Equiano:
An Author Profile
By Gabriel Blanchard
Few figures in our Author Bank have life stories as dramatic as Olaudah Equiano's—an "interesting narrative" indeed ...
❧ Full name and titles: Olaudah Equiano [ø-lo͡w-dà ĕ-kwē-ä-nō], given the slave names Michael, Jacob, and Gustavus Vassa [gü-stäv-üs vä-sä; see our pronunciation guide for details]
❧ Dates: c. 1745-31 Mar. 1797
❧ Areas active: Kingdom of Benin (modern southern Nigeria) and neighboring parts of West Africa, the Thirteen Colonies (modern US Atlantic coastal states), Great Britain, Quebec, the Mosquito Coast (modern Honduras and Nicaragua); the Atlantic Ocean
❧ Original language of writing: English
❧ Exemplary or important works: The Interesting Narrative of the Life of Olaudah Equiano, or Gustavus Vassa, the African
Slavery is one of the most ancient institutions in the world; it appears in the records of societies as ancient as Mesopotamia and Egypt as something already colossally old. Many people are shocked to learn that the last country in the world to legally abolish slavery only did so well within living memory, in 1981,* but from a broader perspective, the fact it got legally abolished at any point is by far the more shocking reality. For this, we naturally have the abolitionist movement to thank; and abolitionism was heard, in large part, because of the indomitable spirit of men and women who escaped from slavery—people like Sojourner Truth, Harriet Jacobs, Harriet Tubman, and a man known for most of his life as Gustavus Vassa, but who in his autobiography reasserted the name given to him by his own family: Olaudah Equiano.

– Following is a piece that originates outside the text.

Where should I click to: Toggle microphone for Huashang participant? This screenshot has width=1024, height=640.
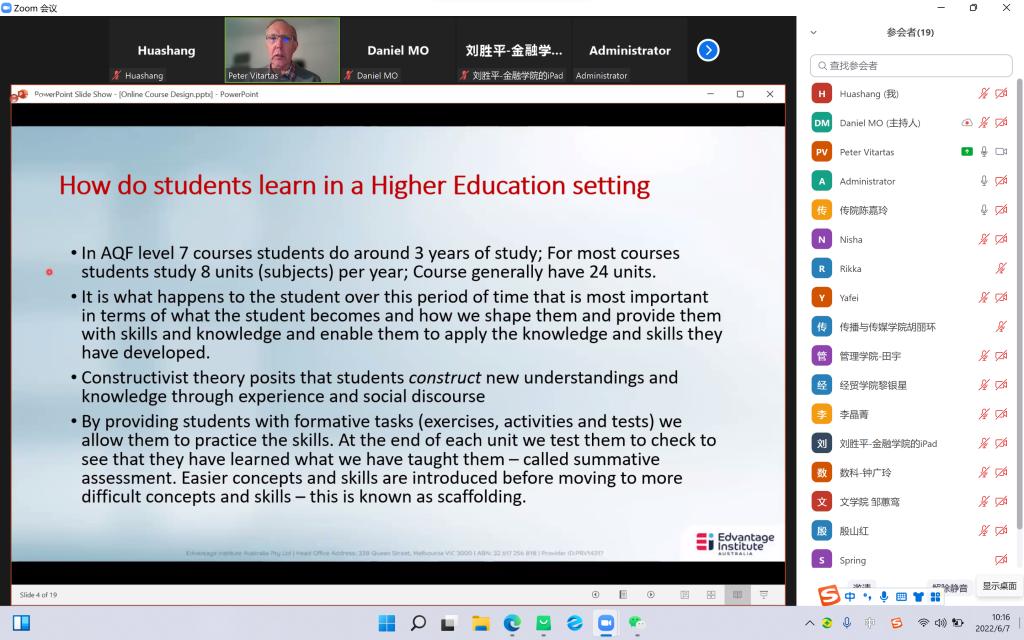[984, 94]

Equiano was born to a prosperous family in West Africa.** The slave trade within that continent was a distasteful but familiar reality—familiar in the double sense that people were used to it and in the sense that it was a largely domestic affair. Around the age of eleven, Equiano and his sister were kidnapped and sold, in a village far enough from home that their parents were unable to simply trace them and reclaim them, but near enough that the local dialect was not difficult to pick up. Unfortunately, this was not their final destination, and they were not kept together. Equiano changed hands multiple times, and was ultimately sold to a British slaving vessel.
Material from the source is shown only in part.